I'm trying to figure out which users are assigned to specific computers in our organization's asset management system. We mostly have an on-prem setup alongside Microsoft 365 for email, but our asset management documentation was really lacking until we started using Jira a year ago. We've only tracked a fraction of our approximate 400 devices.
I thought about using the last interactive user from each workstation, but I feel like that's not the best approach. Given that each workstation is usually a user laptop and is mostly used by one person, I'm looking for suggestions on reliable methods to identify which user a device belongs to, especially when we don't have accurate tracking in place. I'm open to using PowerShell scripts, GPO, third-party tools, or any other recommended solutions.
7 Answers
If you have a lot of shared devices, the old-fashioned way of visiting each workstation might be necessary. Once you get the data, maintaining it shouldn’t be too difficult. Just remember, for shared workstations, it might be best to label them by location rather than a specific user.

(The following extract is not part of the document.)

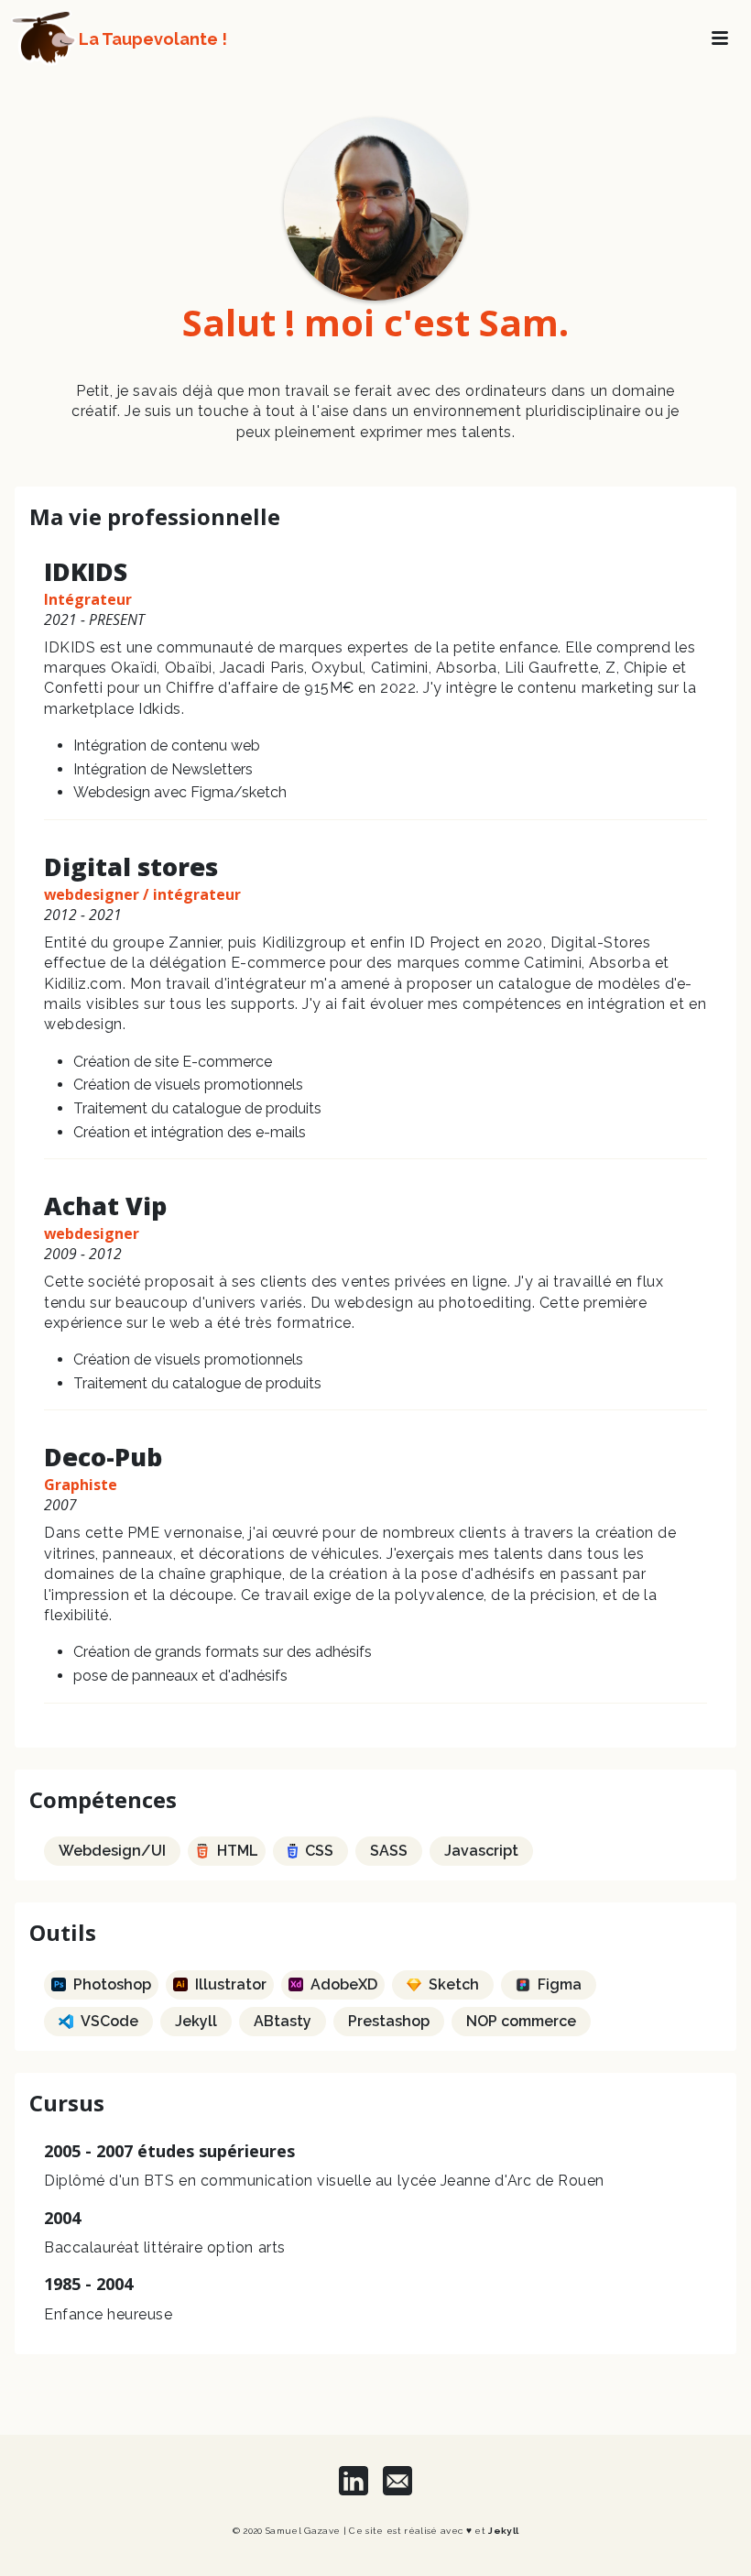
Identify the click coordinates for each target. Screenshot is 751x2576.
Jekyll (503, 2531)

I run a daily PowerShell script that fetches the last logged in user and updates our asset tracking system (SnipeIT). It keeps everything up to date automatically, which is really handy.
You could also gather information from Lansweeper, which scans event logs. Alternatively, a PowerShell script can pull the last 4624 event to track logins and send that data to a file server.
Lansweeper could be a good solution for this. It pulls data from event logs to help you track user assignments.
Check out Microsoft Entra—it's possible to extract sign-in logs and get a CSV output. Intune also provides a 'Primary User' value that can help identify device assignments.
In my MS AD environment, I use the "Managed By" property on the Computer AD object to keep track of assigned users. I run a script that collects this data into a spreadsheet, making it easy to see which user is assigned to a given machine. This method is straightforward and works well for other devices too, like mobile hotspots.
That's a great use of the "Managed By" field! It’s definitely underutilized for user tracking.
I'd suggest collecting the last logged in user data over a couple of days to see patterns. For example, if PC A consistently shows user Jim, you can reasonably deduce that's his workstation. If you have a SIEM in place, it would make this process a lot easier.
Thanks, I’ll definitely check it out!